## Records drawn from a dataset

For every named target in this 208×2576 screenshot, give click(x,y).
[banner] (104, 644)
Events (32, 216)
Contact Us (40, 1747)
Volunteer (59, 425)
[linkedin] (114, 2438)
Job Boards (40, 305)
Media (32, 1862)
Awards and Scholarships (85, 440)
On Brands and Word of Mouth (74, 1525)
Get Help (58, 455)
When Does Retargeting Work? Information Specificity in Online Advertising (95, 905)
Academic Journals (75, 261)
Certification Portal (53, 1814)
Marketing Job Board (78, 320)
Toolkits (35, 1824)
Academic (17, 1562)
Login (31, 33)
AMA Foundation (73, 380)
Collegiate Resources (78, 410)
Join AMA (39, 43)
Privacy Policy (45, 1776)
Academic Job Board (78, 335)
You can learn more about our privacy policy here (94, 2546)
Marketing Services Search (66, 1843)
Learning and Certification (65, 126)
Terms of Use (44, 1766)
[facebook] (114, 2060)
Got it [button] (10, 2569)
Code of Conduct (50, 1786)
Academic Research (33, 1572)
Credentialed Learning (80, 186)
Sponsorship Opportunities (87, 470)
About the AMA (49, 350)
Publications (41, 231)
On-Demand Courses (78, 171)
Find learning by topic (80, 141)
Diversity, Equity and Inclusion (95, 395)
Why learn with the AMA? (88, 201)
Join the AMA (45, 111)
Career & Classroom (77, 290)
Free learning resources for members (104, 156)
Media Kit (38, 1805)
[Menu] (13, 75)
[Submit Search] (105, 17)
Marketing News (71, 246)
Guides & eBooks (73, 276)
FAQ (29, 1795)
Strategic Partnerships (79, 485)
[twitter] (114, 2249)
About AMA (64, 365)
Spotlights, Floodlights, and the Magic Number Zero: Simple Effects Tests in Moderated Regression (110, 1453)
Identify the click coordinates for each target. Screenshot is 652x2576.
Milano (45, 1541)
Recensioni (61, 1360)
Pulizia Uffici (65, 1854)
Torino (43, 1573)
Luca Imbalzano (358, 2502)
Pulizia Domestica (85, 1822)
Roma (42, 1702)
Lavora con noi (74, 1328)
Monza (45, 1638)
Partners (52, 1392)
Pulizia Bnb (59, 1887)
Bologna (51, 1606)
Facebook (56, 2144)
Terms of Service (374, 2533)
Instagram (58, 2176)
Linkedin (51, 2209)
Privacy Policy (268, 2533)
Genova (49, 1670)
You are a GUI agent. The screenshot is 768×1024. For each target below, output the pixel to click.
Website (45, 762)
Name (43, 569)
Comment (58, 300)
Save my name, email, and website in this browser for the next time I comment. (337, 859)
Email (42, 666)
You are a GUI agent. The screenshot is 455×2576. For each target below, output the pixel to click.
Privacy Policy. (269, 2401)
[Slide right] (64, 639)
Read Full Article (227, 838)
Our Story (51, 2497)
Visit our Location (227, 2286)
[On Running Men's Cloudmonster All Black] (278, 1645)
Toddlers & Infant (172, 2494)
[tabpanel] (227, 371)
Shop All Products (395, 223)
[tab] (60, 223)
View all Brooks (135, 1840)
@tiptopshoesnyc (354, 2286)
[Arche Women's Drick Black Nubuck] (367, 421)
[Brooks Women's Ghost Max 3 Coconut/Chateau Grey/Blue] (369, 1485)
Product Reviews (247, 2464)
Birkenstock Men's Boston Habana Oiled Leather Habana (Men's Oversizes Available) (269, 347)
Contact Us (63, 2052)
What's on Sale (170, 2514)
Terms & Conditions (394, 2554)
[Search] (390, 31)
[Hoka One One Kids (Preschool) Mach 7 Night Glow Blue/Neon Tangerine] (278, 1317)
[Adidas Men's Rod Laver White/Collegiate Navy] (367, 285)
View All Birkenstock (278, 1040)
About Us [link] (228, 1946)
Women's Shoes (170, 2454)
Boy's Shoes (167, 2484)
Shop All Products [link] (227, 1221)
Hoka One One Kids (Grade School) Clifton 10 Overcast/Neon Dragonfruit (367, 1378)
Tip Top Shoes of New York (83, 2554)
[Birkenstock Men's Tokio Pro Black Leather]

## What the task requires
Among the entries above, copy exactly only the lines starting with the one containing "Website (45, 762)" and going through the one containing "What's on Sale (170, 2514)", both ends included.

## Answer box
Website (45, 762)
Name (43, 569)
Comment (58, 300)
Save my name, email, and website in this browser for the next time I comment. (337, 859)
Email (42, 666)
You are a GUI agent. The screenshot is 455×2576. For each target below, output the pixel to click.
Privacy Policy. (269, 2401)
[Slide right] (64, 639)
Read Full Article (227, 838)
Our Story (51, 2497)
Visit our Location (227, 2286)
[On Running Men's Cloudmonster All Black] (278, 1645)
Toddlers & Infant (172, 2494)
[tabpanel] (227, 371)
Shop All Products (395, 223)
[tab] (60, 223)
View all Brooks (135, 1840)
@tiptopshoesnyc (354, 2286)
[Arche Women's Drick Black Nubuck] (367, 421)
[Brooks Women's Ghost Max 3 Coconut/Chateau Grey/Blue] (369, 1485)
Product Reviews (247, 2464)
Birkenstock Men's Boston Habana Oiled Leather Habana (Men's Oversizes Available) (269, 347)
Contact Us (63, 2052)
What's on Sale (170, 2514)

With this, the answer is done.